Friday, February 11, 2011

A visit to Jomac Place


Seeing as I was down Rosebank way, taking photographs of traffic control boxes and old dairies, I decided to walk a bit further, and visit Jomac Place, before much of the industrial zone development hides the landscape forever.

Readers of Timespanner will already be aware of my feelings about the name "Jomac Place." I see, just to emphasise things, this is one of the few streets in Auckland with not one, but two street signs. Just in case you forget the name. As if ...



Of course, by far the most famous part of the Jomac Place landscape are two trees -- the oak (left) and the pohutukawa (right).

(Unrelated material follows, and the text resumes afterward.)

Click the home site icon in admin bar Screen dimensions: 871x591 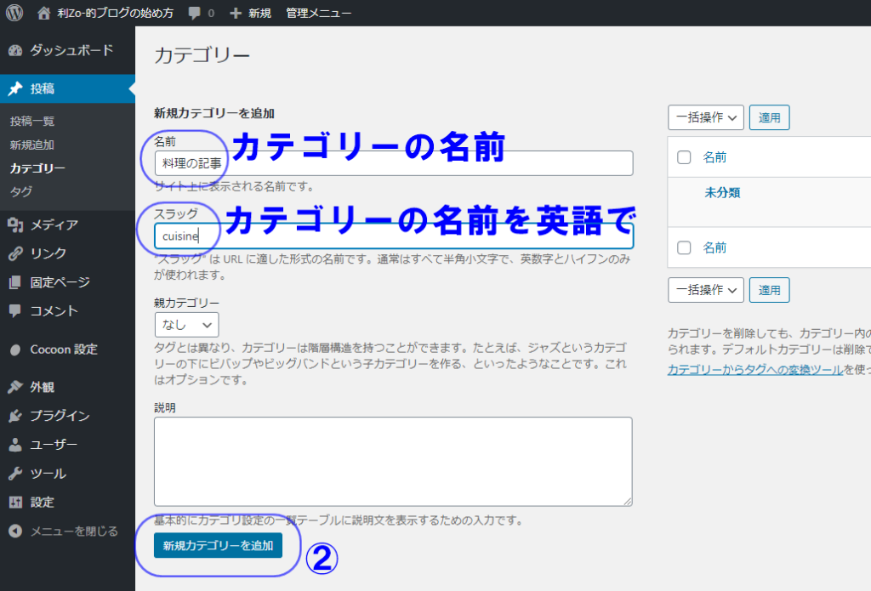[44, 13]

The pohutukawa at the moment is the one at most risk. It's been the subject of appeals, submissions, voluminous reports, hearings, many inches of newspaper comment and aggrieved letters, and (at the time of writing) is still subject to a planned Environment Court hearing where the developer wants it gone, and the Tree Council plus locals from Avondale say no. A stragly old tree causing a lot of paperwork (which, in turn, means more trees getting the chop to provide the paper, but ...)


Its companion oak is at less risk, but there are concerns for it should the pohutukawa get the chop, and ensuing works at the development impact on the rootspace for the tree.


Meanwhile, the developer seems fond of trees in other places. More have been planted beside the footpaths along the new road.



This used to be ploughed land, where cabbages grew. Today, before the rest of the development takes hold, it is full of weeds, sparrows darting about, and white butterflies. You can almost imagine it back in its heyday as a market garden. Indeed, this, the Connell-Copsey family holdings, was the last of the great market gardens on the peninsula.






So, there we have it. I guess in a couple of years, I might wander on down to see all the wild green disappeared, tamed perhaps in manicured verges and tiny lawns in from of office and light industrial buildings. It's anyone's guess, at the moment, whether the two most famous trees in Avondale will survive.

1 comment:

  1. Nope. I work under the Oak every day. It's a daycare centre now and both trees are doing well (I'm a horticulturalist/teacher). They're safe.